互いに助け合えるような
両国の交流を

 MIAOにはスーチーさんの言うように、両国がお互い助け合えるような活動を期待したいと思っています。具体的にはやはり教育面でしょうか。私は児童養護施設の後援会長もしているのですが、そこで暮らす高校生たちをミャンマーの寺子屋に連れていったことがあるのですね。現地ではダンスを踊ったり紙風船を作ったり絵を描いたり、それぞれ得意なことをミャンマーの子どもたちに教えてもらったのです。すると子どもたちがもう大喜びで、日本人の高校生たちに感謝するんですよ。

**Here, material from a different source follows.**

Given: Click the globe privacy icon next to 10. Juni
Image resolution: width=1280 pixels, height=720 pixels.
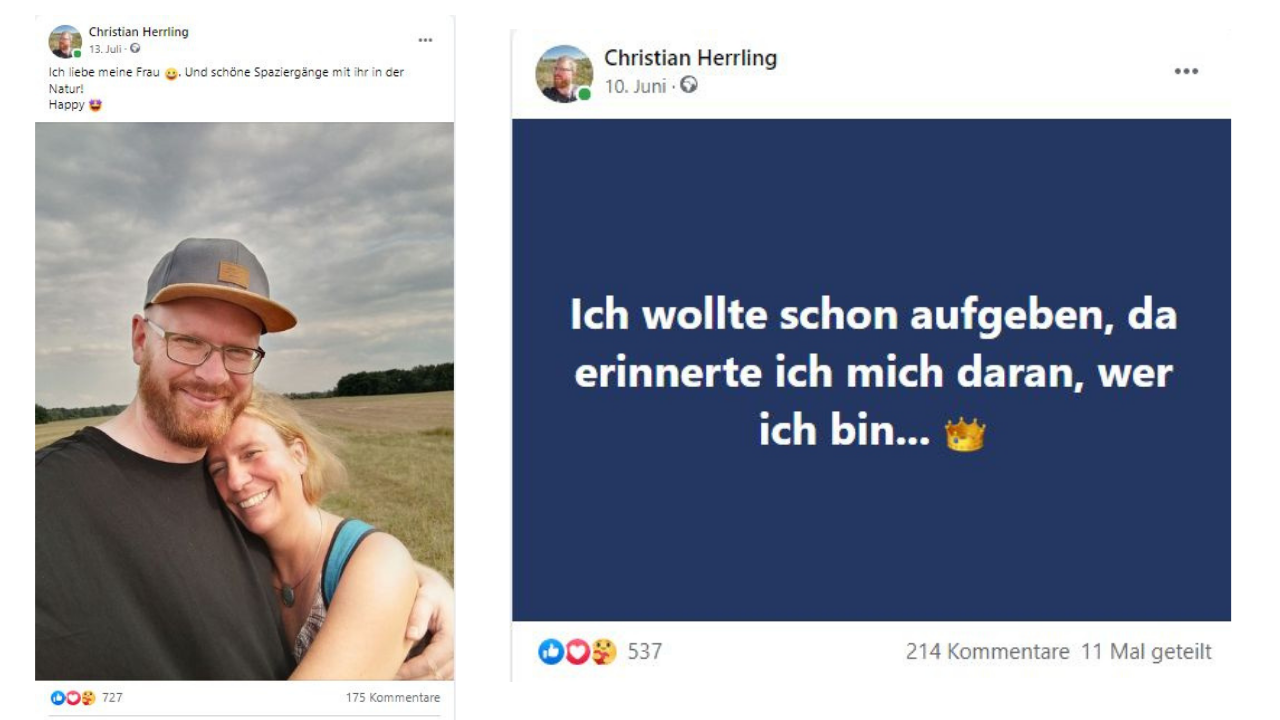Looking at the screenshot, I should pyautogui.click(x=688, y=86).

 施設で育った高校生たちは、親の愛情には恵まれず、心に傷を抱えています。でもミャンマーの子どもたちが貧しいながらも心から楽しそうにしていて、自分たちに感謝を伝えてくることでなにかを感じたのか、彼たちも少しずつ気持ちや表情が変わってくるんですね。普段から支援者に対して「ありがとうございます」の手紙を書き続けるような毎日を送っている高校生たちが、「なにかをしてもらう」のではなく、自分からなにかをして、感謝が帰ってくるという喜びを知るのだと思います。

 ミャンマーの寺子屋の子どもたちを、日本のミャマー祭りに招いたことがあります。飛行機にも、エスカレーターにすら乗ったことのない子供たちが日本の発展ぶりに驚いて、日本の建築物は素晴らしい、ミャンマーにも建てたいなんて口々に言うのです。そうやってお互いに刺激を受け合うような交流もMIAOにも手がけてほしいですね。

©ミャンマー祭り

「平和の鐘」に込められたミャンマーへの思い

 2019年に大阪で行われたG20(第14回20か国・地域首脳会合)で、私は首相夫人として各国首脳の配偶者の皆さまをエスコートさせていただきましたが、そこで小さな「鐘」をお配りしました。国連に飾られている「平和の鐘」のミニチュアです。これは戦時中、日本兵としてミャンマーで戦い、負傷した経験から平和活動に携わるようになった愛媛県宇和島市元市長の中川千代治さんが、世界中の硬貨を集めて鋳造し、1954年に国連に寄贈したものです。

 そのミニチュアのひとつをスーチーさんにもお渡ししました。彼女は鐘を9回続けて鳴らすと、「9はミャンマーでは特別な数字で、縁起が良いと言われています。枕元にこれを置いて、毎日鳴らします」とおっしゃっていただきました。私も鐘を鳴らしながら、その思いに共鳴したいと思っています。そしていずれは、またミャンマー現地にも赴き、ミャンマーの人々や教育のためになにができるのか考えてみたいですね。

 ミャンマーには、経済ばかりを追い求めてきた日本人が忘れ去ってしまったものがたくさん残っています。一方、ミャンマーにも足りないものがたくさんあります。両国が補い合い、手を取り合ってアジアを牽引する力になれば、そしてそのための支援がMIAOでできればと考えています。

安倍 昭恵 [Akie Abe]
東京都生まれ。聖心女子専門学校英語科卒業。立教大学大学院21世紀社会デザイン研究科修了。株式会社電通の新聞局に勤務していた1987年、後に第90・96・97・98代内閣総理大臣となる安倍晋三氏と結婚。社会貢献活動に尽力しており、現在は公益財団法人社会貢献支援財団や一般社団法人ミャンマー祭りの会長を務める。ミャンマーとの関係も深く、学校建設などの活動を行っている。